- TASK STATEMENT
Scan the entries for the word "avatar". Every line that has it should be copied.

- Records excerpted from a collection
···

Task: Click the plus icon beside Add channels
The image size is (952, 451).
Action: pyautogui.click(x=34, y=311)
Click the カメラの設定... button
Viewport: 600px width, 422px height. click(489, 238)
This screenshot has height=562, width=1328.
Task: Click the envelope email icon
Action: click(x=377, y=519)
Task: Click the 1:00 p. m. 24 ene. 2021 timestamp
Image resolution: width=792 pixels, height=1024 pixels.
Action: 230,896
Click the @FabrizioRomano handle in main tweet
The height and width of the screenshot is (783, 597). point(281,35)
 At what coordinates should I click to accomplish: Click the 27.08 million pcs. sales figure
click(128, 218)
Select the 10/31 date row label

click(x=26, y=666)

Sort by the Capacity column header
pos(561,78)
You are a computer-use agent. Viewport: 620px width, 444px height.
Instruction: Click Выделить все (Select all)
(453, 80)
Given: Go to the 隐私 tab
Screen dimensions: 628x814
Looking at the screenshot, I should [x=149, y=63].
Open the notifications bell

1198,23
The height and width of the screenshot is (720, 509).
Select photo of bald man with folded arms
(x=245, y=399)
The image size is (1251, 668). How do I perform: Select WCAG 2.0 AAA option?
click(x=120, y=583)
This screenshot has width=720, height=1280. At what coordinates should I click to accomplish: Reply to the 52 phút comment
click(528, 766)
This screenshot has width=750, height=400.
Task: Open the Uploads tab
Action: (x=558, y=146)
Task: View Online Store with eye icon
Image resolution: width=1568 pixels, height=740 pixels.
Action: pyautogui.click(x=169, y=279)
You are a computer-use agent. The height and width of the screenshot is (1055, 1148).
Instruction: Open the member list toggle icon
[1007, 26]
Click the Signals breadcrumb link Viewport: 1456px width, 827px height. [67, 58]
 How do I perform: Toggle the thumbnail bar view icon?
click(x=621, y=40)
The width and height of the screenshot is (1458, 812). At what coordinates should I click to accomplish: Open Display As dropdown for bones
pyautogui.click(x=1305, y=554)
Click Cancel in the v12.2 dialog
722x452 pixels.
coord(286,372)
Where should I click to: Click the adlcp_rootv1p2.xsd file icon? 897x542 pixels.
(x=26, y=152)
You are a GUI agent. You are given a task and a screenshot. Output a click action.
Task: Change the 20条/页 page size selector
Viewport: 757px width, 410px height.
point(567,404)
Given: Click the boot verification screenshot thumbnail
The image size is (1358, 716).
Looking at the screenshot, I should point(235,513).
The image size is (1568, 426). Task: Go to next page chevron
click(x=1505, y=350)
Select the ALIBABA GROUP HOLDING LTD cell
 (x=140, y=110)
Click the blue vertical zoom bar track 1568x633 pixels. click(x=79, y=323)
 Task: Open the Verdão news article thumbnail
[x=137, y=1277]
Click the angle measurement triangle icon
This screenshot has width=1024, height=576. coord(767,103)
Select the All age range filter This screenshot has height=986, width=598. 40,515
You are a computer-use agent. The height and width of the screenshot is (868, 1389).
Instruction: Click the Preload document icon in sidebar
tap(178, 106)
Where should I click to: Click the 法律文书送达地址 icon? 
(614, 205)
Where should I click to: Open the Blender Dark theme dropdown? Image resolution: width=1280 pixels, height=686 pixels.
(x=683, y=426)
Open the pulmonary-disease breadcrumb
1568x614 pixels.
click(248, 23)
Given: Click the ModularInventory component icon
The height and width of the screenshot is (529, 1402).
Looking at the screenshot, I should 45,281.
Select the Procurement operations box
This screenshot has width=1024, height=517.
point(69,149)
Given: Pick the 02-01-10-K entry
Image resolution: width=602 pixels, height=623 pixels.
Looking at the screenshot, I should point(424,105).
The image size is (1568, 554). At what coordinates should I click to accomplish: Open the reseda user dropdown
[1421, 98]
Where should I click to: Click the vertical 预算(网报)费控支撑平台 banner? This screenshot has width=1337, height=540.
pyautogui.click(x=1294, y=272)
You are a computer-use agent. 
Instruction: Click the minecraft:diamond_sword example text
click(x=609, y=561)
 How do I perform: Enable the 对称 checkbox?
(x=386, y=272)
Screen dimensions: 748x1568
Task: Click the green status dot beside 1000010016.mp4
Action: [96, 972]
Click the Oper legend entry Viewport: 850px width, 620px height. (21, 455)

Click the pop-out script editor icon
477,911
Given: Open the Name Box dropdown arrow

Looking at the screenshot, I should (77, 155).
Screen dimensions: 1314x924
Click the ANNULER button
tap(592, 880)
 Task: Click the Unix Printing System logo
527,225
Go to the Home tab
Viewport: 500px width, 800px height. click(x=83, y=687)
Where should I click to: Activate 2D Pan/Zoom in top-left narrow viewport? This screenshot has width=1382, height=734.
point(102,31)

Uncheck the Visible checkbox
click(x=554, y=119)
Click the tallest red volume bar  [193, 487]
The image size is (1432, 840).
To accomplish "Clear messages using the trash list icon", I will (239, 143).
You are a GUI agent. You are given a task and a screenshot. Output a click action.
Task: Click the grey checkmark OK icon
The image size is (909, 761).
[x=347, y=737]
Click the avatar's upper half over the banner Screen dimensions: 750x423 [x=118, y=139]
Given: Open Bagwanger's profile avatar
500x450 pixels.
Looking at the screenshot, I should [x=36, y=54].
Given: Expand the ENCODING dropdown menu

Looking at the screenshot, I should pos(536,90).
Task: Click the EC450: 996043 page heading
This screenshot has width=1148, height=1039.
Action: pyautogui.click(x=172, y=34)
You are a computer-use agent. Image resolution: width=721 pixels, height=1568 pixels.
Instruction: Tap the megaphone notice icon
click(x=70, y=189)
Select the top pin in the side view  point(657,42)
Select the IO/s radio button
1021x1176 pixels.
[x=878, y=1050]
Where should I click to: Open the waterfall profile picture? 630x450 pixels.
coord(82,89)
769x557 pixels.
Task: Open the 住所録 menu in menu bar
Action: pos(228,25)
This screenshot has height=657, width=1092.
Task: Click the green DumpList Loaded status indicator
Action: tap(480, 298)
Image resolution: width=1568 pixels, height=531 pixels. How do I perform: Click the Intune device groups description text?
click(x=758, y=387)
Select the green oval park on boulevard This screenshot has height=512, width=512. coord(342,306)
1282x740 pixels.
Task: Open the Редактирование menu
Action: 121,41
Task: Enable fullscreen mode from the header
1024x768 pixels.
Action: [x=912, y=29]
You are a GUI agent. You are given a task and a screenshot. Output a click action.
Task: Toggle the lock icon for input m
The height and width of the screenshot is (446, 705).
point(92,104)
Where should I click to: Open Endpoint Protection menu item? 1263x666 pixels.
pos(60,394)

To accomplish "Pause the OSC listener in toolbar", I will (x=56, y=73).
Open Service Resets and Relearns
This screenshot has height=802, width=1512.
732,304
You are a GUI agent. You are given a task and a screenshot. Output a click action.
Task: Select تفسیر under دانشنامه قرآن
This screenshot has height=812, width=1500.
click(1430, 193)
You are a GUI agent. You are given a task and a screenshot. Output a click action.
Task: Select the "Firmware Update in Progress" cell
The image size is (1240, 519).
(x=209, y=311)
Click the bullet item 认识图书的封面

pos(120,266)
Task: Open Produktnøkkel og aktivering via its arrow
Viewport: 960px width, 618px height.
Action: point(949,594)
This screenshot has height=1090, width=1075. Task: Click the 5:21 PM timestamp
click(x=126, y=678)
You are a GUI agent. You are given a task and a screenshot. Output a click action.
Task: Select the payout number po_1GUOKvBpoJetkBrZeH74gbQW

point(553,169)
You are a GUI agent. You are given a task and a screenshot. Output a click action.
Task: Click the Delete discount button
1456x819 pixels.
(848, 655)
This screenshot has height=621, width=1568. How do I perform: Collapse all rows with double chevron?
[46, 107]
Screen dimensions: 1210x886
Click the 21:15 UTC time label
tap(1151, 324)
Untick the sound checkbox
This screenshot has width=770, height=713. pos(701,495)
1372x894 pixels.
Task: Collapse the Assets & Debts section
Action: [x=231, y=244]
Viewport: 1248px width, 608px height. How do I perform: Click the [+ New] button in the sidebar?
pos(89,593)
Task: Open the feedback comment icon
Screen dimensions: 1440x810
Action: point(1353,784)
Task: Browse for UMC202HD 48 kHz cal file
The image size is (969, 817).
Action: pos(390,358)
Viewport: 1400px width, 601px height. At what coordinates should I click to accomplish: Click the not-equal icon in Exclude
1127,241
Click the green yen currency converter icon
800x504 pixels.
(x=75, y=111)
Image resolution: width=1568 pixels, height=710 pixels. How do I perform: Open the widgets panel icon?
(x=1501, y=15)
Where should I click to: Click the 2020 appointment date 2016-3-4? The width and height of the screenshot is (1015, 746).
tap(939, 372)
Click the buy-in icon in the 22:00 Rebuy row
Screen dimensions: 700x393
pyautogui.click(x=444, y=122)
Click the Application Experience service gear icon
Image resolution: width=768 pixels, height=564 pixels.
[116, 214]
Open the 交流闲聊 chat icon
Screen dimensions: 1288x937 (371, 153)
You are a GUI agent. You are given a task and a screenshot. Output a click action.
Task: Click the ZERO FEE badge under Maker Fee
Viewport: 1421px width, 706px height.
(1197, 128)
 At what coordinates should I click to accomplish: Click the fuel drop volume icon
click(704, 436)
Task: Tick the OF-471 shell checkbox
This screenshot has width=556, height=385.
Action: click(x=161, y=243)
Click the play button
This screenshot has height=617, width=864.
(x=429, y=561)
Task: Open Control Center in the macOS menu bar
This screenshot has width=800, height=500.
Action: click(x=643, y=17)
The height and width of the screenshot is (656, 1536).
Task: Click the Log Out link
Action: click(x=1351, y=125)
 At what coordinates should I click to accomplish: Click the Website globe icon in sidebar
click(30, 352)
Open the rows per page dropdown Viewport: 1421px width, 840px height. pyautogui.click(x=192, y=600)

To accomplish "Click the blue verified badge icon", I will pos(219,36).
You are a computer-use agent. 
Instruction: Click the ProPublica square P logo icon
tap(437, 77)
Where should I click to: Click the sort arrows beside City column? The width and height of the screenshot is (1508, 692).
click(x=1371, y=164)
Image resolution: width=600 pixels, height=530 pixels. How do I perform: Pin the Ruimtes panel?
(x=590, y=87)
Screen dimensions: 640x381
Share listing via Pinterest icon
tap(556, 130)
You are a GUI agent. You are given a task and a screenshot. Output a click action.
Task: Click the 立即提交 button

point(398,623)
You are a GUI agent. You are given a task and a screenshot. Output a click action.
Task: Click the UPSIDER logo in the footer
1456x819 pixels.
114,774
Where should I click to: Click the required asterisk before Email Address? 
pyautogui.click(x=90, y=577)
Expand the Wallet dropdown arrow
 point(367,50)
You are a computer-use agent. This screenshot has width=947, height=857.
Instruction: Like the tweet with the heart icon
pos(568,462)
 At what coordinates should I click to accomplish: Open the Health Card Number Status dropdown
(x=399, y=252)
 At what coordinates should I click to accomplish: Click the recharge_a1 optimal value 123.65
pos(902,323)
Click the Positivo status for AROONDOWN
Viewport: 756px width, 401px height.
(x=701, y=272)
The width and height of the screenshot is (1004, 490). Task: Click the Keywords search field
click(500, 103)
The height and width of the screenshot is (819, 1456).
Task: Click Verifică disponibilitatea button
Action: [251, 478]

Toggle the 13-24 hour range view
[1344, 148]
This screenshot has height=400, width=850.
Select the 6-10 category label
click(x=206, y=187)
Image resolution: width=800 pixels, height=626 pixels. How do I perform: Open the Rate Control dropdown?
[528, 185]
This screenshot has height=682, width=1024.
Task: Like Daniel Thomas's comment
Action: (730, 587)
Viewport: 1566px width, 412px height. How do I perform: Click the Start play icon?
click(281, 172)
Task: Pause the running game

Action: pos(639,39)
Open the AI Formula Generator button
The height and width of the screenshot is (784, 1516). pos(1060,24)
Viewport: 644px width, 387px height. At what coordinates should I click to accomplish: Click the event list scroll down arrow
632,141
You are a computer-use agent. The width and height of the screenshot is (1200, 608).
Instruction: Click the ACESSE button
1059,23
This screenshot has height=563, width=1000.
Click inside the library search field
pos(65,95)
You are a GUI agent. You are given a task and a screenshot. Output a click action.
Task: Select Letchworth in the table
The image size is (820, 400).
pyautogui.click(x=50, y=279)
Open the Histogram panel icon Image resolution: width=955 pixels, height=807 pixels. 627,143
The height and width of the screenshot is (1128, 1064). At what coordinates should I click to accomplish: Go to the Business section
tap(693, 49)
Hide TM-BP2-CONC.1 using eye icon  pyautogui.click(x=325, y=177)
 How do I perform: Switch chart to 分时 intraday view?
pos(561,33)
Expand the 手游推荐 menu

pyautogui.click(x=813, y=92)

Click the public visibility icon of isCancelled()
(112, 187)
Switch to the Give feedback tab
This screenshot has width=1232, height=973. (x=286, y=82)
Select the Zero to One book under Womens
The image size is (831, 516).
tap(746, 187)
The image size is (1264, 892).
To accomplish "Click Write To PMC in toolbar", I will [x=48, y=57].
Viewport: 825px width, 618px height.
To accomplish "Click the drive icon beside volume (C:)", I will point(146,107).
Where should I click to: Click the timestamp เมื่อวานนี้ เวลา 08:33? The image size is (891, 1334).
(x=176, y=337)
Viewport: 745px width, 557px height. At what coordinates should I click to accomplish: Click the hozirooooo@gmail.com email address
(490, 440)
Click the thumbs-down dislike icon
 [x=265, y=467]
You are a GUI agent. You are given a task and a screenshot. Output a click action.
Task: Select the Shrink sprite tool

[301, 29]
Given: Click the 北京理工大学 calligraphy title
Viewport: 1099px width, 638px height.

···

- SOLUTION FOR THIS TASK
Click the avatar's upper half over the banner Screen dimensions: 750x423 [x=118, y=139]
Given: Open Bagwanger's profile avatar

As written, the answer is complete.